Mittag und Petermann sorgen für neuen Schwung

Viele weitere Halbchancen durch Sasic und Co. hatte der zweimalige Weltmeister, doch es fehlte bis zur Pause an der nötigen Kaltschnäuzigkeit und Durchschlagskraft. Bestes Beispiel war Spielmacherin Marozsan, die unglücklich agierte und in der 45. Minute frei vor der Thai-Torfrau zu schwach abschloss.

Marozsan und die ebenfalls etwas müde wirkende Sasic blieben dann zur Halbzeit in der Kabine. Anja Mittag und vor allem Petermann sorgten für neuen Schwung.

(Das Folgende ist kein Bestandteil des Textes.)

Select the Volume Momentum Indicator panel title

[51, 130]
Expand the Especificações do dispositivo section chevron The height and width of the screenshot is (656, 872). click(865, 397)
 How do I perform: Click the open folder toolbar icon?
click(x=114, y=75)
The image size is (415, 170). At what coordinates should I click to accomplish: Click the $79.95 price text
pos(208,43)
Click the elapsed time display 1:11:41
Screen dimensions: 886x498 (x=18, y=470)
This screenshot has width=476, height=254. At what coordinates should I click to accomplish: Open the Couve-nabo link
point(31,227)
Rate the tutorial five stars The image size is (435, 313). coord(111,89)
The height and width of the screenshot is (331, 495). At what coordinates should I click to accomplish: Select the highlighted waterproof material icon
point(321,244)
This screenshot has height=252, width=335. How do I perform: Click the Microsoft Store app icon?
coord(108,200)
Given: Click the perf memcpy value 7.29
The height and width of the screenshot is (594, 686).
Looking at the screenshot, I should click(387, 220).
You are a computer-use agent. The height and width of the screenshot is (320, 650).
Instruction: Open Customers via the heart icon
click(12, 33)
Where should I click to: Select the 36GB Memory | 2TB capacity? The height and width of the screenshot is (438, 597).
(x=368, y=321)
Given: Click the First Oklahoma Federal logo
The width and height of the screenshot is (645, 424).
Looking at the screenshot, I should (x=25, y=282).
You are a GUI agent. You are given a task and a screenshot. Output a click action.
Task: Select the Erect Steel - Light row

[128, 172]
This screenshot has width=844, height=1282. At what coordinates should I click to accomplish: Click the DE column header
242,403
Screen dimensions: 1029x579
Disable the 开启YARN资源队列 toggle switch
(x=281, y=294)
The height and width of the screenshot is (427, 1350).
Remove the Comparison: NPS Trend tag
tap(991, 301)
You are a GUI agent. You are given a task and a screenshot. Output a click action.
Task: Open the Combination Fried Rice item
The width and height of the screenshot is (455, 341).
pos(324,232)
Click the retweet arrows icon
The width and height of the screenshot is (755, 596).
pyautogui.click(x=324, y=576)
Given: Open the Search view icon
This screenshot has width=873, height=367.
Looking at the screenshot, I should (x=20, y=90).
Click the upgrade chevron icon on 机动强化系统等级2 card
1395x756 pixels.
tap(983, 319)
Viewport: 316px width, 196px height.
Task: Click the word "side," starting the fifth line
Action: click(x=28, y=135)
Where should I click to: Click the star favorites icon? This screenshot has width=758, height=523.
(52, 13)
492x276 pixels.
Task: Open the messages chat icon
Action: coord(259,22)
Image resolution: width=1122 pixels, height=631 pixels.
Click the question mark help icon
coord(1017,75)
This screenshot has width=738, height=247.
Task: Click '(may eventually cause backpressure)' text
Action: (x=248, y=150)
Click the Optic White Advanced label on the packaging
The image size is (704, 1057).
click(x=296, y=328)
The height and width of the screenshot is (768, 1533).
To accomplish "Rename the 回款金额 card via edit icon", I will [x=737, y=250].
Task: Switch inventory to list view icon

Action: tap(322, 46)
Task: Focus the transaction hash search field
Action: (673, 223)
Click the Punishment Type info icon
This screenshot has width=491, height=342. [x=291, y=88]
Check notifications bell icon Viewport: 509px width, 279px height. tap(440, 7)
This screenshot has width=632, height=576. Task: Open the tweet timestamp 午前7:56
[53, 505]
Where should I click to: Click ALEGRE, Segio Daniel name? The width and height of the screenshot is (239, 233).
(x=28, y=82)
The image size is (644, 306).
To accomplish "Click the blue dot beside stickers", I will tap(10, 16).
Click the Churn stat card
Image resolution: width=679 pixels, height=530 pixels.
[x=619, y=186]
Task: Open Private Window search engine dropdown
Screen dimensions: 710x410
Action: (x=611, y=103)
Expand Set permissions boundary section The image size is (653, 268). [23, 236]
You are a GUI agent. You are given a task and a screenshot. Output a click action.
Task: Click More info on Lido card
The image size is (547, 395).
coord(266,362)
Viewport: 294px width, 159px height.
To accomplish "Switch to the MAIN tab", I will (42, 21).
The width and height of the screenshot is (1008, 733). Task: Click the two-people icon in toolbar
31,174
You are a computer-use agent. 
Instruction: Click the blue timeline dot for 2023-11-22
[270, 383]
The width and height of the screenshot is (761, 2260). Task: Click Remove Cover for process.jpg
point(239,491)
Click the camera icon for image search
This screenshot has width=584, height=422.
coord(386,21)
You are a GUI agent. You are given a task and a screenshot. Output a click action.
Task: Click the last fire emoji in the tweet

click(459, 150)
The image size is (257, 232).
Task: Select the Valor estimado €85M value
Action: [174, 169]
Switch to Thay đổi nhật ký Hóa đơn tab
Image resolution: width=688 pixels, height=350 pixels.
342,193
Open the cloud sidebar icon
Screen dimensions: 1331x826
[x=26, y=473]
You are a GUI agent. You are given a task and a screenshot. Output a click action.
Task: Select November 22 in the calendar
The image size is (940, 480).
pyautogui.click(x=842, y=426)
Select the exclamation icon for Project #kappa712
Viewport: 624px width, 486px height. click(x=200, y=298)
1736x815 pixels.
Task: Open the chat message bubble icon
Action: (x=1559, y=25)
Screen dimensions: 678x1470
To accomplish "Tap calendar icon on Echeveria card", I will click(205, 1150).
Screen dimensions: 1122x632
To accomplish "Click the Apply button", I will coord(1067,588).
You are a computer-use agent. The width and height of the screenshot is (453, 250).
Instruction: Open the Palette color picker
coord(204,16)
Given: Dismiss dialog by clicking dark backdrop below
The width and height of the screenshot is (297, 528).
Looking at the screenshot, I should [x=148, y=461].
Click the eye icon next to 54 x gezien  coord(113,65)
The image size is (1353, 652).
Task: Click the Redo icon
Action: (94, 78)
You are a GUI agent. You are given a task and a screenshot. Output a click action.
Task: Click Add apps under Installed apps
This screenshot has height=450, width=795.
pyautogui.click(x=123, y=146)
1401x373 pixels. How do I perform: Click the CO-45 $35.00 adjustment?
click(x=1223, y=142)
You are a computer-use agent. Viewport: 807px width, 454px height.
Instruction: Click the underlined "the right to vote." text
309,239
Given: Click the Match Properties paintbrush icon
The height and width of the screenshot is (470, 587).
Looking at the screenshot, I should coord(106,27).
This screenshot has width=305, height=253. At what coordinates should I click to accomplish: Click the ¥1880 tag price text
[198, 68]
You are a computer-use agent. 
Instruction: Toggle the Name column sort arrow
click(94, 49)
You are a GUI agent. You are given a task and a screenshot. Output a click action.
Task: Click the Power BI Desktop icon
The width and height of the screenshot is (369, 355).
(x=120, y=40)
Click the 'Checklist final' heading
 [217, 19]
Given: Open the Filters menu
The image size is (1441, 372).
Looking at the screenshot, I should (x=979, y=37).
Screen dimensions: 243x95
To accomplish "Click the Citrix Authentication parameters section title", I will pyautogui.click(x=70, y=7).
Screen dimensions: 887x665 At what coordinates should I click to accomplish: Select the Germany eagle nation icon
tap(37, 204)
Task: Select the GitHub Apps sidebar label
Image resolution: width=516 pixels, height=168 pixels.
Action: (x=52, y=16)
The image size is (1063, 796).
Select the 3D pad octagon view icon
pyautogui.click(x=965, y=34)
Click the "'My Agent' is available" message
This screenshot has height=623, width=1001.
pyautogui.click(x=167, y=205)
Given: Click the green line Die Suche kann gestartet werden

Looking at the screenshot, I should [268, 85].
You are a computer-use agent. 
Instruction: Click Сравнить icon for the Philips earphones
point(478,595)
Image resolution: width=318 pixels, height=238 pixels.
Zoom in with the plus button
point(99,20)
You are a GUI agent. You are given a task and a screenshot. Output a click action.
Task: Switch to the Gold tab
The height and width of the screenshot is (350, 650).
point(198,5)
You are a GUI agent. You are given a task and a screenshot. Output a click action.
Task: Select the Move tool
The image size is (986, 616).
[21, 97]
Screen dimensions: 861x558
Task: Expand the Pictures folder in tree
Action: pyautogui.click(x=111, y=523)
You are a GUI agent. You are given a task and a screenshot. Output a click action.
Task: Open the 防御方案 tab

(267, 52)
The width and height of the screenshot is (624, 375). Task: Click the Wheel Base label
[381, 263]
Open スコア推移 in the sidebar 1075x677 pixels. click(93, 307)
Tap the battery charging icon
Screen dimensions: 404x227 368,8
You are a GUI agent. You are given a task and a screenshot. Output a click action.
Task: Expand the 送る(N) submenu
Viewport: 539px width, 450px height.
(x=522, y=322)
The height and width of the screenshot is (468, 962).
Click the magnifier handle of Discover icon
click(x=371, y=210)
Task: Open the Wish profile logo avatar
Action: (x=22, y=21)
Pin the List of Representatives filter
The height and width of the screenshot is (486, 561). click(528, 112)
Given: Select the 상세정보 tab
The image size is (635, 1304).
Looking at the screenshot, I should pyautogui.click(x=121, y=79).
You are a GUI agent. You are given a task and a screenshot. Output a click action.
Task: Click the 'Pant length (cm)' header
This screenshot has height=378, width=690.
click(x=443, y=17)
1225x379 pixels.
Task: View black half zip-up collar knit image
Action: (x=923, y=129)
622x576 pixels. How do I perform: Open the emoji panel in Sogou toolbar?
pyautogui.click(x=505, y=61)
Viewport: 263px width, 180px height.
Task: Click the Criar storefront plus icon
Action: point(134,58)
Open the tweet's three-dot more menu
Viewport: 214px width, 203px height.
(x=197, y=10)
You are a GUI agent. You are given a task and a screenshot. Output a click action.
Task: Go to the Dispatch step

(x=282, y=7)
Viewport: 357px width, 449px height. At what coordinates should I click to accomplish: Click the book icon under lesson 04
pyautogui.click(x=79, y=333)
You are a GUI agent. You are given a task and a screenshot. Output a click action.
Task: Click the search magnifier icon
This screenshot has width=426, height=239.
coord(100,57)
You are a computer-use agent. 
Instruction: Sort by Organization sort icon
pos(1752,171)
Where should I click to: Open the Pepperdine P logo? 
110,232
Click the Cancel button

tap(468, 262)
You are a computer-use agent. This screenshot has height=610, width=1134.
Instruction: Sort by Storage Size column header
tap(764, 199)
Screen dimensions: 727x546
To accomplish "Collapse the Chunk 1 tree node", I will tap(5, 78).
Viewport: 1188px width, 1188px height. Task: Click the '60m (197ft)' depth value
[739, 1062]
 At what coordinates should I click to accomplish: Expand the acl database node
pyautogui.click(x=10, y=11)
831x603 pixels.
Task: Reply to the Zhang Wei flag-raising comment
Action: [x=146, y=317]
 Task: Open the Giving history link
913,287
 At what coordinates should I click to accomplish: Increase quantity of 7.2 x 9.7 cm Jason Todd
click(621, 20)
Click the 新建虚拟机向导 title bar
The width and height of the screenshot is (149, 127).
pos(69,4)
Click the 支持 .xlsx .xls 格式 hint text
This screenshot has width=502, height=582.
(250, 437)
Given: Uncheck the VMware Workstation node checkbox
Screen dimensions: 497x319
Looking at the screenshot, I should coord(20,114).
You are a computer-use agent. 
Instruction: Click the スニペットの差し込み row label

Mit einem Kopfball-Doppelpack binnen zwei Minuten (56./58.) sorgte die U20-Weltmeisterin vom SC Freiburg für die schnelle Entscheidung.

Da der Tabellen-Zweite Norwegen, der die klar schlechte Tordifferenz hatte, zu diesem Zeitpunkt in Moncton nur 1:0 gegen die Elfenbeinküste führte, gab es längst keine Zweifel mehr am Gruppensieg der deutschen Mannschaft. Am Ende konnte sich auch noch die künftige Bayern-Spielerin Däbritz über ihr zweites WM-Tor freuen.